Exercise 1 (15+15+5+5 credits)
Let A ∈ RN×N ,Λ ∈ RD×D be symmetric, positive definite. Define 〈x,y〉A := xTAy. Define the corre-
sponding norm in the usual fashion.
||x||A :=
√
〈x, x〉A
We can define 〈·, ·〉Λ and ||·||Λ in the same way. Suppose we are performing linear regression, with a
training set {(x1, y1), . . . , (xN , yN )}, where for each i, xi ∈ RD and yi ∈ R. We can define the two
matrices
X = [x1, . . . ,xN ]
T ∈ RN×D
and
y = [y1, . . . , yN ]
T ∈ RN .
We would like to find θ ∈ RD, such that y ≈ Xθ, where the error is measured using ||·||A. We avoid
overfitting by using a weighted regularization term, measured using ||·||Λ. We define the loss function
with regularizer:
LA,Λ(θ) = ||y −Xθ||2A + ||θ||2Λ
1. Find the gradient ∇θLA,Λ(θ).
2. Let ∇θLA,Λ(θ) = 0, and solve for θ.
3. Show that if we choose A = I, and Λ = λI, where λ ∈ R, your answer for 2. agrees with the
analytic solution for the standard least squares regression problem with regularization, given by θ =
(XTX + λI)−1XTy.
4. What advantages are there in choosing ||θ||2Λ over the more standard regularization term λ||θ||22?
HINT:
- You may use the property that a symetric positive definite matrix is invertible.
- Since A is symmetric and positive definite, that implies 〈·, ·〉A is a valid inner product.
Exercise 2 (15+15+15+15 credits)
During linear regression, the goal is to attempt to fit a model to given data. Usually we have a family
of models to choose from, and the particular model selected is categorized by parameter θ. We wish to
choose the θ that gives us the “best” fit, where “best” is usually defined as the θ that minimises some
measure of error. How the error is measured can vastly change the behaviour of the optimal model, along
with how easy it is to find an optimal value.
Consider the following linear regression problem in one dimension.
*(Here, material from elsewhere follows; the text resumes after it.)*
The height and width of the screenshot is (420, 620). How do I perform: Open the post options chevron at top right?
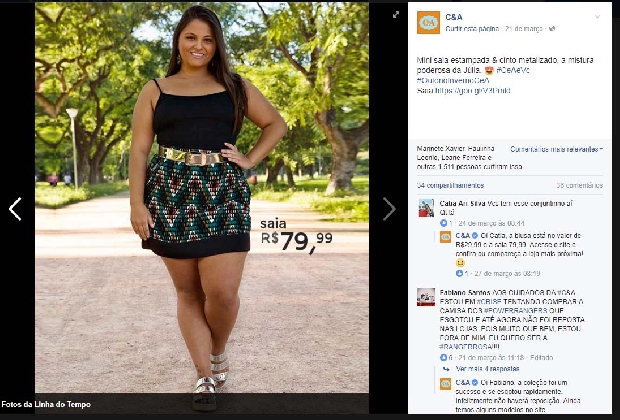click(x=597, y=17)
We have a collection D = {x1, . . . , xn}
of N many points in R, and we want to choose the best representative µ ∈ R for that dataset D. Assume
that the points are listed in order,
x1 ≤ x2 ≤ . . . ≤ xn
The best choice of µ is one that minimises some loss function L(µ,D).
1. For the L2 loss function, L2(µ,D) =
∑N
i=1(µ − xi)2, show that the optimal choice for µ is the mean,
µ = 1N
∑N
i=1 xi.
2. For the L1 loss function, L1(µ,D) =
∑N
i=1 |µ − xi|, show that the optimal choice for µ is the median
value in the set.
(Hint: Try pairing off opposite terms in L1, and argue why they must be constant.)
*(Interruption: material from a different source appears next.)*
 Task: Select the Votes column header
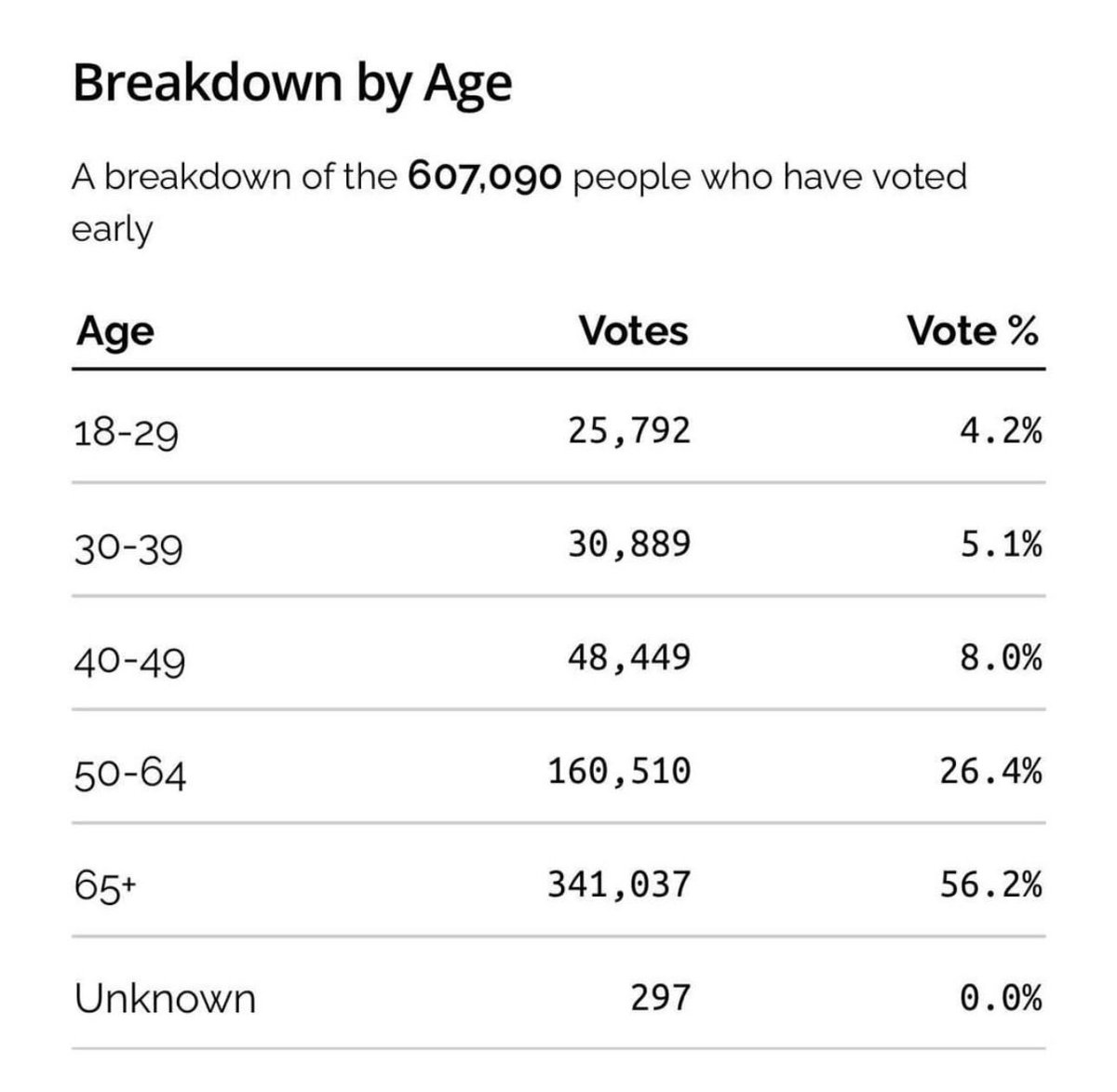point(633,330)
3. For the L∞ loss function, L∞(µ,D) = max1≤i≤n |µ− xi|, show that the optimal choice for µ is x1+xn2 ,
the average of only the largest and smallest data point in the set.
(Hint: Argue why the internal points x2, . . . , xn−1 are irrelevant.)
4. For the following data sets, compute the optimal representative µ with respect to the L2, L1 and L∞
loss function. Draw your result in a table as shown below. (You don’t need to show the calculations for
this.) Comment on how sensitive each loss function is to outliers.
D1 = {0, 1, 2, 3, 5}
D2 = {0, 1, 2, 3, 100}
D3 = {0, 10, 30, 35, 100}
HINT: The middle value in the data set. For odd many points, it is just the middle point. For evenly
many points, it is the average of the two middle values.